Text provided:
┌──

University of Arizona James E. Rogers College of Law is the law school at the University of Arizona located in Tucson, Arizona and was the first law school founded in the State of Arizona, opening its doors in 1915. Also known as University of Arizona College of Law, it was renamed in 1999 in honor of  broadcasting executive James E. Rogers, a 1962 graduate of the school, and chairman of Sunbelt Communications Company based in Las Vegas, Nevada.

Each entering JD class at Arizona Law has around 150 students, with a total student body of 700 students (across all programs).

Arizona Law is fully accredited by the American Bar Association.  It is currently ranked 46th nationally by U.S. News & World Reports "Best Graduate Schools 2022".  Arizona Law is one of 81 law schools nationwide to have a chapter of the Order of the Coif.

According to Arizona's 2017 ABA-required disclosures, 84.4% of the Class of 2017 obtained full-time, long-term, JD-required or JD-advantage employment nine months after graduation.

Employment 
According to Arizona's official 2013 ABA-required disclosures, 70.7% of the Class of 2013 obtained full-time, long-term, JD-required or JD-advantage employment nine months after graduation. Arizona's Law School Transparency under-employment score is 21.8%, indicating the percentage of the Class of 2013 unemployed, pursuing an additional degree, or working in a non-professional, short-term, or part-time job nine months after graduation.  As a regional school, the vast majority of Arizona graduates are employed in Arizona.

Costs
The total cost of attendance (indicating the cost of tuition, fees, and living expenses) for the three-year JD program at the University of Arizona James E. Rogers College of Law for the 2016–2017 academic year for Arizona Residents is $46,375 and $51,875 for Non-Residents. The James E. Rogers College of Law was named a Best Value Law School in 2012.

Programs and centers 
In addition to the J.D. program, the school offers L.L.M. and S.J.D. degrees in Indigenous Peoples Law and Policy, and International Trade and Business Law. The International Trade and Business Law program is offered in coordination with the National Law Center for Inter-American Free Trade. Students finishing their L.L.M. degree in either program may continue on to an S.J.D. degree after completing substantial original research in their field of study. Arizona Law also offers a two-year J.D. with Advanced Standing (J.D.A.S.), designed for students who have received their first law degree from a university outside the United States.  This two-year J.D. provides up to one year's worth of credits (or 29 units) for non-U.S. legal studies, effectively allowing admitted students to skip the second year of law school and go directly from completing the traditional first-year curriculum to the third year of law school.

The Programs & Centers include:
 Business Law Program
 Criminal Law and Policy Program
 Environmental Law, Science & Policy Program
 The Indigenous Peoples Law & Policy Program
 International Trade and Business Law Program
 JD Program
 Legal Writing Program
 National Law Center
 The William H. Rehnquist Center on the Constitutional Structures of Government

The school offers J.D. students the opportunity to earn certificates in: Criminal Law & Policy, Environmental Law, Science & Policy Program, Indigenous Peoples Law and Policy and International Trade and Business Law. Arizona Law also offers concentrations in: Intellectual Property Law, International Law, and Tax Law.

└──

Exercise task A: According to the text about Arizona Law, in what year did the school open?
Exercise task B: Using the text about Arizona Law, explain how students in the two-year J.D. with Advanced Standing are able to skip the second year of law school.
The items that come next have nothing to do with the text about Arizona Law.

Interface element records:
┌──

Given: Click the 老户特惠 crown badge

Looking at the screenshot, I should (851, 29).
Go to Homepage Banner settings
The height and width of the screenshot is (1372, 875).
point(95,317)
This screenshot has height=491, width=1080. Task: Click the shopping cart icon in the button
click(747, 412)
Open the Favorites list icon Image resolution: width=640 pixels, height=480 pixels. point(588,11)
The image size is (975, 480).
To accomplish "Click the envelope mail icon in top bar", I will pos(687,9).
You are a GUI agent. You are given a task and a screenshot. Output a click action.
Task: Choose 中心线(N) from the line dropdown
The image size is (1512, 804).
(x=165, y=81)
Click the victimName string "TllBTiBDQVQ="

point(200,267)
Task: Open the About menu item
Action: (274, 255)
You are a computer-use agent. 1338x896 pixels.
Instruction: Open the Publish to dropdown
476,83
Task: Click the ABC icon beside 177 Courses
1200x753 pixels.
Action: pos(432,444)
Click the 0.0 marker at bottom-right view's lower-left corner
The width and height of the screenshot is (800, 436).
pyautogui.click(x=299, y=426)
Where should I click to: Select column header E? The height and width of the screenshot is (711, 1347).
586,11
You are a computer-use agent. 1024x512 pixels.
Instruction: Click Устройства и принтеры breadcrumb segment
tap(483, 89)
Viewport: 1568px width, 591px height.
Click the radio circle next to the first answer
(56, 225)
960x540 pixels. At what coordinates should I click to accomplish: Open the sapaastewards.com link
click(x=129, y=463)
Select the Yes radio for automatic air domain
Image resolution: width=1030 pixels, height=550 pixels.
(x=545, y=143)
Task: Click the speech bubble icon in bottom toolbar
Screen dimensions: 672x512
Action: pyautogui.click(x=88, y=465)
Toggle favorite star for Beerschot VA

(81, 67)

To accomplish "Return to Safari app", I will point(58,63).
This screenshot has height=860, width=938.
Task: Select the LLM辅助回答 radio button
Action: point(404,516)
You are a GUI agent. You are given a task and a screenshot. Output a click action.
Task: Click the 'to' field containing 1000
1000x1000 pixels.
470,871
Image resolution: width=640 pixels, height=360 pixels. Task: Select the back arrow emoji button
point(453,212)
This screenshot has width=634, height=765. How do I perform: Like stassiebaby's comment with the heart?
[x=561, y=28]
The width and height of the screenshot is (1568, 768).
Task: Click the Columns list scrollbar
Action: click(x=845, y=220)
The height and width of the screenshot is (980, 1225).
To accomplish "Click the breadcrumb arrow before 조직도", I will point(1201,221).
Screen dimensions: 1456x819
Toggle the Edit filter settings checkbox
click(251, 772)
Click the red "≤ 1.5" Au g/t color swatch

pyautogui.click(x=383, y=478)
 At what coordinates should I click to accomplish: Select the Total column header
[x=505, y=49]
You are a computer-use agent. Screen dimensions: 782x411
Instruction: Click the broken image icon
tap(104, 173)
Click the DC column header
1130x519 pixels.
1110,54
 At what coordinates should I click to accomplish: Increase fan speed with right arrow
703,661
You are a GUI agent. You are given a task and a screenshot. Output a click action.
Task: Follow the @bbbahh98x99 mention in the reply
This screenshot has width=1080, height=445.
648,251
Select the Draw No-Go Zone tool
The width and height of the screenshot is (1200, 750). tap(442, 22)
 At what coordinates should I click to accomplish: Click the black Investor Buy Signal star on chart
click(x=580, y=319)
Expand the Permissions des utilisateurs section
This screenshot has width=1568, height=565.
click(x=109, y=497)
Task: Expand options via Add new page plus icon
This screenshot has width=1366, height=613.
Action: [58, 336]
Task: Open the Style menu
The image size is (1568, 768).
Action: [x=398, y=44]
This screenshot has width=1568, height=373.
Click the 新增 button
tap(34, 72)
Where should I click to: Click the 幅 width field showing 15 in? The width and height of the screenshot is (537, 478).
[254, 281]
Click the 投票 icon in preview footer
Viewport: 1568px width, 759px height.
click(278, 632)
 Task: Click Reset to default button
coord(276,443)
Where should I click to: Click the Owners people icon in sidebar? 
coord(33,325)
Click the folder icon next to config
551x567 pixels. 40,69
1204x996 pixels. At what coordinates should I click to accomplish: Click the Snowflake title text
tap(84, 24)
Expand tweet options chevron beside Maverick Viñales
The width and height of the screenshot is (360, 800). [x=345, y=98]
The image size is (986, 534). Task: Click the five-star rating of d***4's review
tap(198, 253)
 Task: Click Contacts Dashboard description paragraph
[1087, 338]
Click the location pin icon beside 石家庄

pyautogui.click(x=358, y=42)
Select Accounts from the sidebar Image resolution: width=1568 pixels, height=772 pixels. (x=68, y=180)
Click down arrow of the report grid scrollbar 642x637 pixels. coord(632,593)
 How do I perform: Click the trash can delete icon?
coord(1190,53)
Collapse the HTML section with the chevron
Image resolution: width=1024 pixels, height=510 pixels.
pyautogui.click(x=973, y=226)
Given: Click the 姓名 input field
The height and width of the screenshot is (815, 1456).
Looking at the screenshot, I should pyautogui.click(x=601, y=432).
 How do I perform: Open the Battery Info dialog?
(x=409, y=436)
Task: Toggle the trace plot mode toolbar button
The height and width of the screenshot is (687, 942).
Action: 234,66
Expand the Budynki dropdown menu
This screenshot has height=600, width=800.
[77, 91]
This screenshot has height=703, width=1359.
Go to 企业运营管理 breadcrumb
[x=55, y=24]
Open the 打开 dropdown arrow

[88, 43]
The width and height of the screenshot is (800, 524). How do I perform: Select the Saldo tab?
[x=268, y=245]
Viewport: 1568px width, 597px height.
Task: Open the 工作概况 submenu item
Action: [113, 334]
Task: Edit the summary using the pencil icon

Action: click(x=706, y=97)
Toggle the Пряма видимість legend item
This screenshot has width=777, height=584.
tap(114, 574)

└──

Written response A: 1915

Written response B: The program gives up to one year's worth of credits, or 29 units, for legal studies completed outside the United States. Because of this credit, admitted students can go straight from the traditional first-year curriculum to the third year.